#### [DOCUMENT TEXT]
· · · · · · ·
This issue tracker has been migrated to GitHub, and is currently read-only.
For more information, see the GitHub FAQs in the Python's Developer Guide.

classification
Title: Use getaddrinfo() in urllib2.py for IPv6 support
Type: enhancement Stage:
Components: Library (Lib) Versions: Python 3.2
process
Status: open Resolution:
Dependencies: Superseder:
Assigned To: orsenthil Nosy List: Ramchandra Apte, dcantrell-rh, dmorr, facundobatista, jjlee, ned.deily, orsenthil
Priority: normal Keywords: patch

Created on 2007-03-07 05:19 by dcantrell-rh, last changed 2022-04-11 14:56 by admin.

Files
File name Uploaded Description Edit
urllib2-getaddrinfo.patch dcantrell-rh, 2007-03-07 05:19 Patch for Lib/urllib2.py replacing gethostbyname() calls with getaddrinfo() calls
urllib2-getaddrinfo.patch orsenthil, 2007-09-25 03:37
test_urllib2-getaddrinfo.patch orsenthil, 2007-09-25 03:38
Messages (12)
msg52082 - (view) Author: David Cantrell (dcantrell-rh) Date: 2007-03-07 05:19
A number of base Python modules use gethostbyname() when they should be using getaddrinfo().  The big limitation hit when using gethostbyname() is the lack of IPv6 support.

This first patch is for urllib2.py.  It replaces all uses of gethostbyname() with getaddrinfo() instead.  getaddrinfo() returns a 5-tuple, so additional code needs to wrap a getaddrinfo() call when replacing gethostbyname() calls.  Still should be pretty simple to read.

I'd like to see this patch added to the next stable release of Python, if at all possible.  I am working up patches for the other modules I see in the Lib/ subdirectory that could use getaddrinfo() instead of gethostbyname().
msg52083 - (view) Author: John J Lee (jjlee) Date: 2007-07-11 23:57
* Where are the tests?  A functional test, perhaps in test_urllib2net.py, for IPv6 support in urllib2 would be especially welcome, I think.
* Why does .check_host() not begin with an underscore?
· · · · · · ·
#### [INFORMATION SHOWN]
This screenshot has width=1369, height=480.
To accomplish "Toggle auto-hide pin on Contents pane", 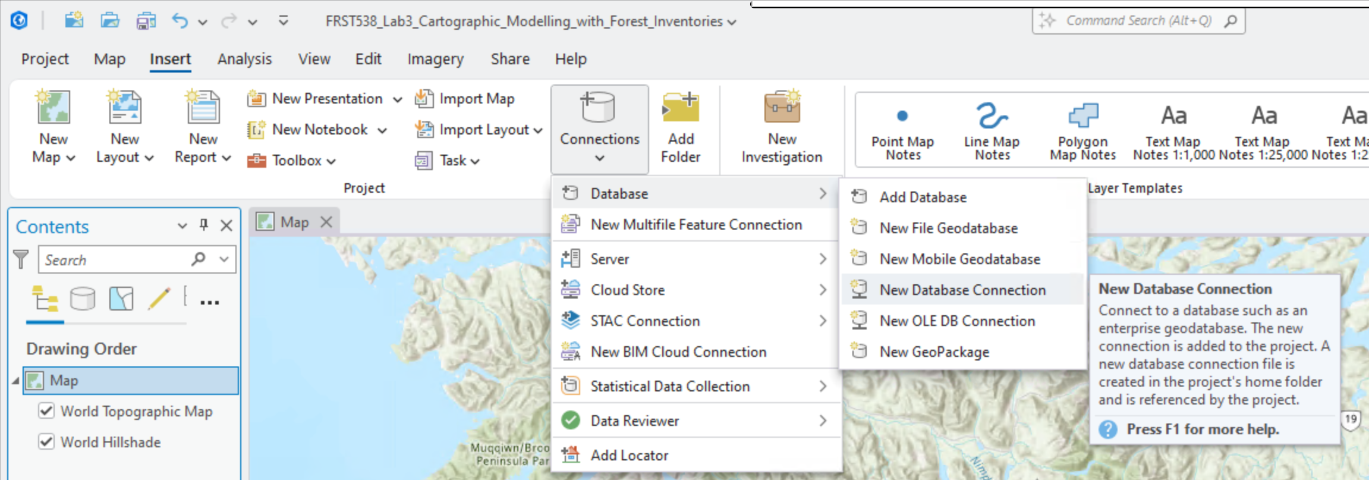I will [x=204, y=225].
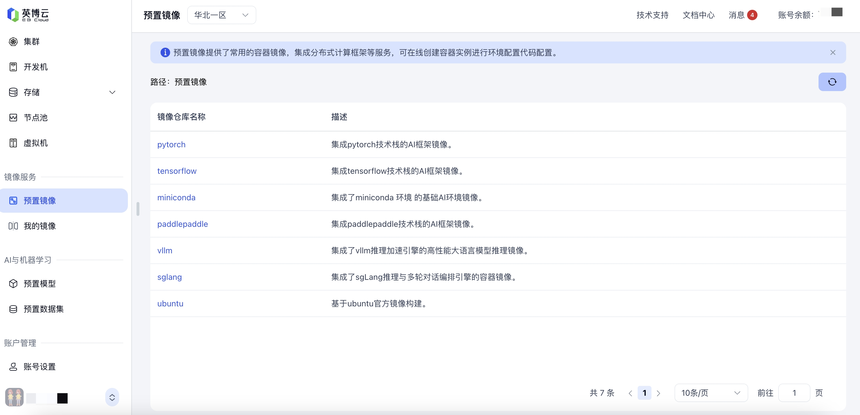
· · · · · · ·
#### [REQUEST 1]
Answer from the urllib2 issue thread:
(a) To whom is the issue assigned?
(b) What kind of value does getaddrinfo() return, according to the first message?
(c) In which test file does John J Lee suggest a functional test for IPv6 support might go?
#### [REQUEST 2]
List every name on the nosy list of the urllib2 issue thread.
#### [REQUEST 3]
Carry on the urllib2 issue thread from the point where it stops.
The material plays no part in what follows and can be left aside.

#### [EXPECTED OUTPUT 1]
(a) orsenthil
(b) A 5-tuple
(c) test_urllib2net.py

#### [EXPECTED OUTPUT 2]
Ramchandra Apte
dcantrell-rh
dmorr
facundobatista
jjlee
ned.deily
orsenthil

#### [EXPECTED OUTPUT 3]
* "check_host" is a poor name.  How about "_is_localhost"?
* locals is a built-in function, hence usually considered good style not to use it as a name.
* Is is necessary to call make_host_tuple(searchlist) twice?
* The patch appears to fix several bugs at once (e.g. adding a try: / except: suite around a large part of an existing method to catch socket.error).
msg56125 - (view) Author: Senthil Kumaran (orsenthil) * (Python committer) Date: 2007-09-25 03:37
Hi,
The patch attached required a complete rewrite. I am attaching the
modified patch, which will just substitute socket.gethostbyname with a
function gethost_addrinfo which internally uses getaddrinfo and takes
care of the IPv4 or IPv6 addresses translation.

jjlee, skip: let me know your comments on this.

One note we have to keep in mind is, testing on IPv6 address.
For eg. on my system /etc/hosts
10.98.1.6       goofy.goofy.com
#fe80::219:5bff:fefd:6270       localhost
127.0.0.1       localhost

test_urllib2 will PASS for the above.
But if I uncomment the IPv6 address, opening the local file fails. I am
not sure how local file access is done with IPv6 and should urllib2
(local file opening function) itself needs to be modified. Shall check
into that, with next version.
msg69209 - (view) Author: Facundo Batista (facundobatista) * (Python committer) Date: 2008-07-03 17:27
What I don't understand here is... if gethostbyname() lacks of IPv6
support, instead of creating a new function why not to add the
functionality to that same function?

Right now gethostbyname() is implemented in C, which would be the
drawback of making it a Python function?
msg78716 - (view) Author: Derek Morr (dmorr) Date: 2009-01-01 18:49
Senthil,

I don't think your gethost_addrinfo() function will work. On a v6-
enabled machine, it will only return v6 or v4 names. Shouldn't it 
return both (since a machine could have both v4 and v6 addresses)? For 
example, on my machine, I have the following addresses for 
"localhost": ::1, fe80::1%lo0, 127.0.0.1.

Also, why is the AI_CANONNAME flag set? The canonname field isn't used. 
And you only appear to take the last IP address returned (sa[0]). 
Shouldn't you return all the addresses?
msg78717 - (view) Author: Derek Morr (dmorr) Date: 2009-01-01 18:52
Question: Why does FTPHandler.ftp_open() try to resolve the hostname()? 
The hostname will be passed into connect_ftp(), then into 
urllib.ftpwrapper(), and eventually into ftplib.FTP.connect(), which is 
IPv6-aware.
msg78750 - (view) Author: Senthil Kumaran (orsenthil) * (Python committer) Date: 2009-01-02 03:49
Derek, 

This patch was along the lines that when IPv6 address is present, return
the first address,which I assumed to be active address and would make
the urllib2 work.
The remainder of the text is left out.